_Your objective:_
Beginning at the line with "Click the 任意截面设计器 icon", please repeat each line exactly through the end of the records below, including that first line and the last, but no pictures.

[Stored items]
· · · · · · ·

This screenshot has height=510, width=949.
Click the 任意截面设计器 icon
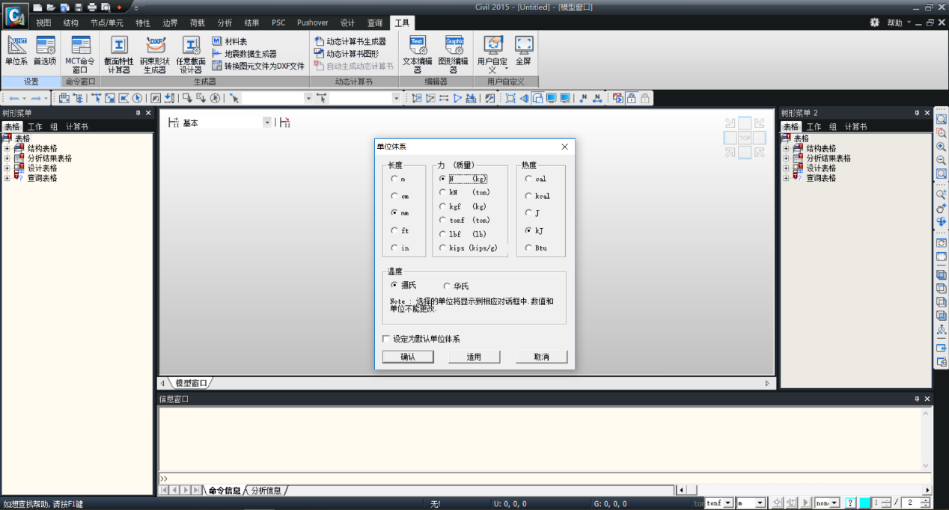tap(191, 52)
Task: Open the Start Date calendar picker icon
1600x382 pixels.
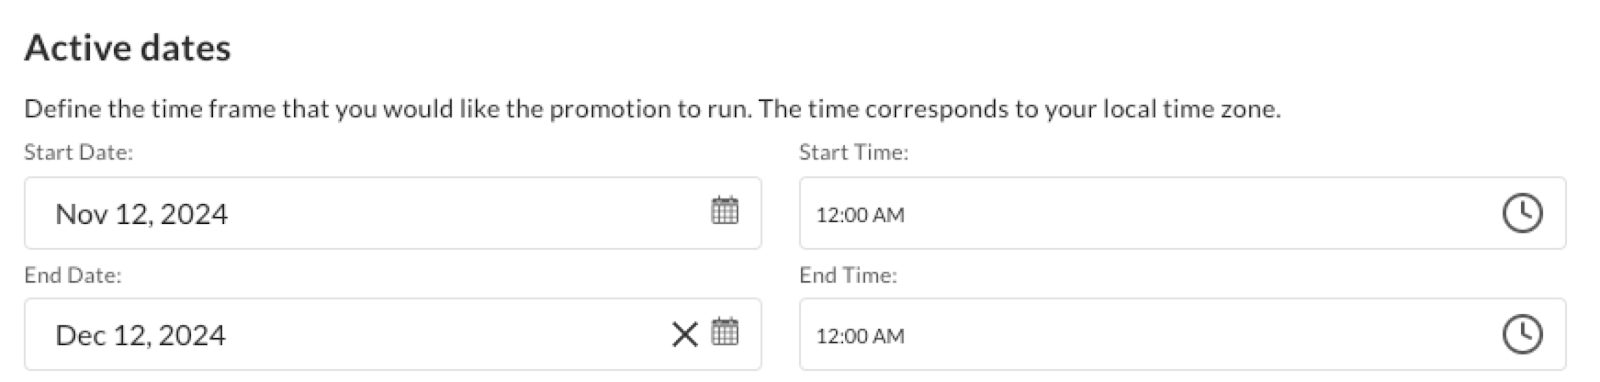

· · · · · · ·

_Answer box:_
Click the 任意截面设计器 icon
tap(191, 52)
Task: Open the Start Date calendar picker icon
1600x382 pixels.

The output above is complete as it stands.